The stab is temporary. The freedom, eternal.

Monday, March 21, 2011

We buried a man today: a reflection on death

I wrote this in the car on my way back home from the burial of a righteous soul. May Allah have mercy on him and his family. Ameen.

Jan 14, 2011 8:19 pm
We buried a man today: a reflection on death
By: Yasmin Mogahed


We buried a man today. And here I am now on my way home in the caravan of the living. For now.

For now, you and I are in the caravan of the living. But not because we’re headed for a separate land. Not because they’re going and we are not. Only because our caravan lagged behind. Right now we’re driving back to our homes, our beds, our tvs, our stereos, our jobs, our exams, our friends, our facebook, and gchat. Right now we’re driving back to our distractions, our idols, our deceptive illusions. But that’s just it. I’m not driving back to my home, my bed, my tv and my stereo. I’m not returning to my job, my exams, my friends, my facebook and gchat. I’m not on my way back to my distractions, illusions and idols. I’m driving back to where I began. I’m driving now to the very same place he went to. I’m on my way to the same place. I just don’t know how long my drive will take.

I’m driving back to where I began: with God. Because God is Al-Awal (the Beginning) and God is Al-Akhir (the End).

My body is taking me there, but it’s only a vehicle. When I get there, it will stay behind. As he did today. My body came from the ground and it will go back to the ground, as it came. It was only a shell, a container for my soul. A companion for a while. But I’ll leave it here when I arrive. Arrive—not depart. Because that’s my home. Not this. That’s why when Allah is calling the back the righteous soul, He says, ‘irjiee’: return.

The beautiful, noble soul that we buried didn’t depart from life today. He just entered a higher—and God willing--better level of it. He only arrived home. But the body is made of the material world and so he had to leave it here. The body is of the lower world. The world where we need to eat and sleep and bleed and cry. And die. But the soul is of the higher world. The soul has only one need: to be with God.

And so while the body cries and bleeds and feels pain from the material world, the soul is untouched by these things. There is only one thing that can cut or stab or hurt the soul. There is only one thing that can kill it: depriving it of its’ only need: to be close to its’ Originator. To be near God. And so we should not weep for the arriving soul--It isn’t dead.
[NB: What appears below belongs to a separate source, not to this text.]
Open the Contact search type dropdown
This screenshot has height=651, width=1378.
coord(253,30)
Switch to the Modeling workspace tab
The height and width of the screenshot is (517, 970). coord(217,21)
We should weep instead for the one whose body is alive, but whose soul is dead because of its’ alienation from that which gives it life: God.
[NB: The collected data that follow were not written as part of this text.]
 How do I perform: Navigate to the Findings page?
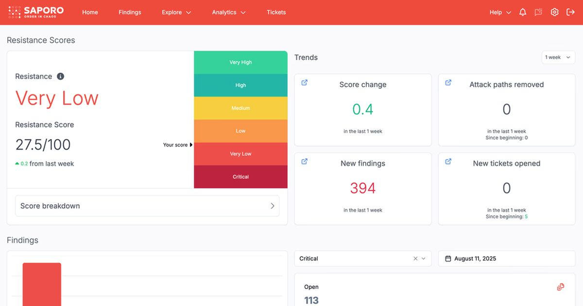point(130,12)
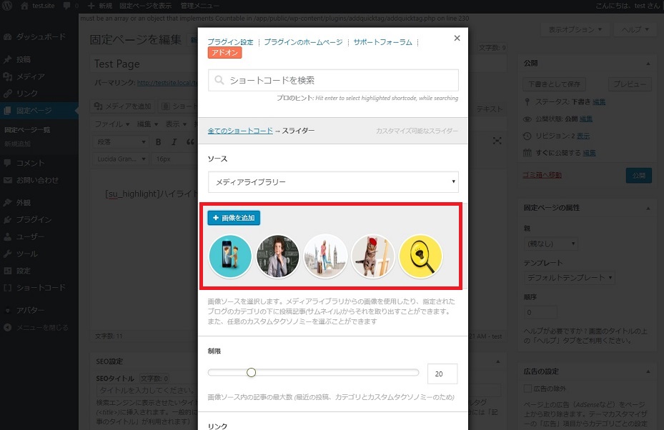
Task: Open the 親 parent page dropdown
Action: (552, 244)
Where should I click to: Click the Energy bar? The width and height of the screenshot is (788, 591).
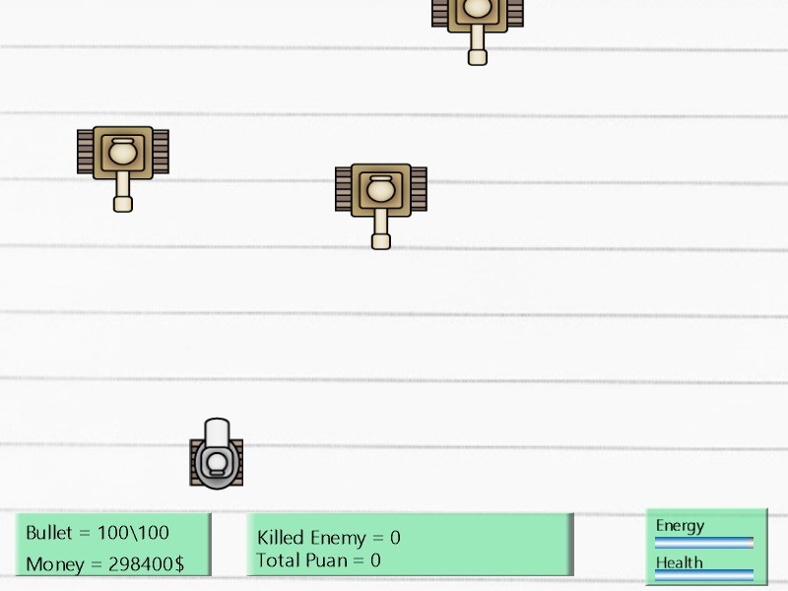click(705, 541)
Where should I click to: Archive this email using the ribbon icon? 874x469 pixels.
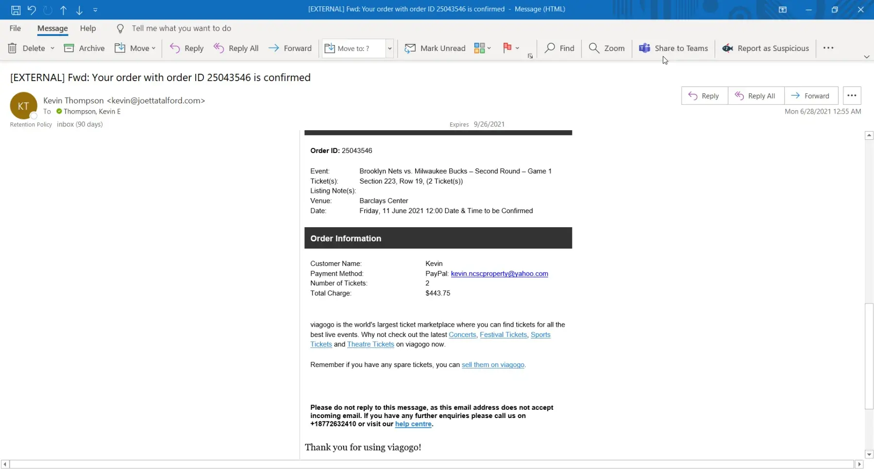click(x=69, y=48)
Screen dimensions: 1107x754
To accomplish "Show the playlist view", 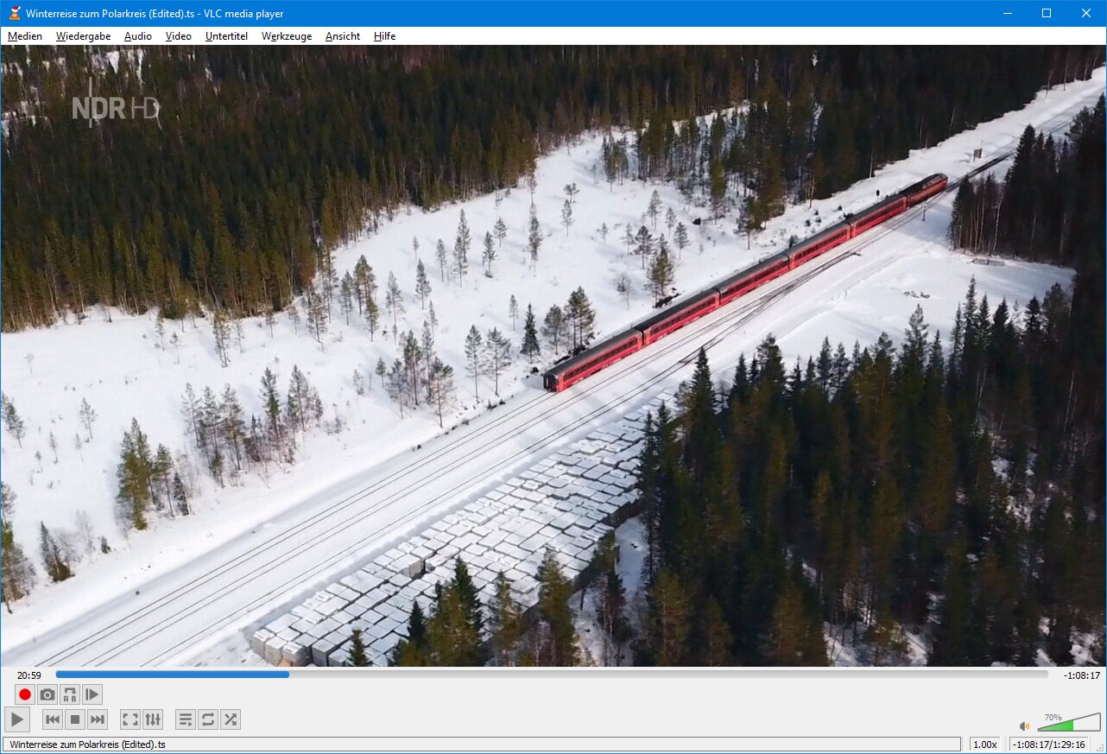I will tap(185, 719).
And so the believing soul races home, even while in this life.

Oh Lord, make my soul a sanctuary, a fortress within. That no one and nothing can disturb. A place of calm, silence, serenity, untouched by the outside world. The soul that Allah calls al-nafs al mutmaina. The soul that Allah calls back saying: ‘ya ayatuhal nafs ul mutmainnah, irjiee illa rabike radiyatan mardiya. Fadkhulie fee ibadee wadkhulee janatee.
“(To the righteous soul will be said:) "O (thou) soul, in (complete) rest and satisfaction!"Come back thou to thy Lord,- well pleased (thyself), and well-pleasing unto Him!"Enter thou, then, among My devotees!"Yea, enter thou My Heaven!” (89:27-30)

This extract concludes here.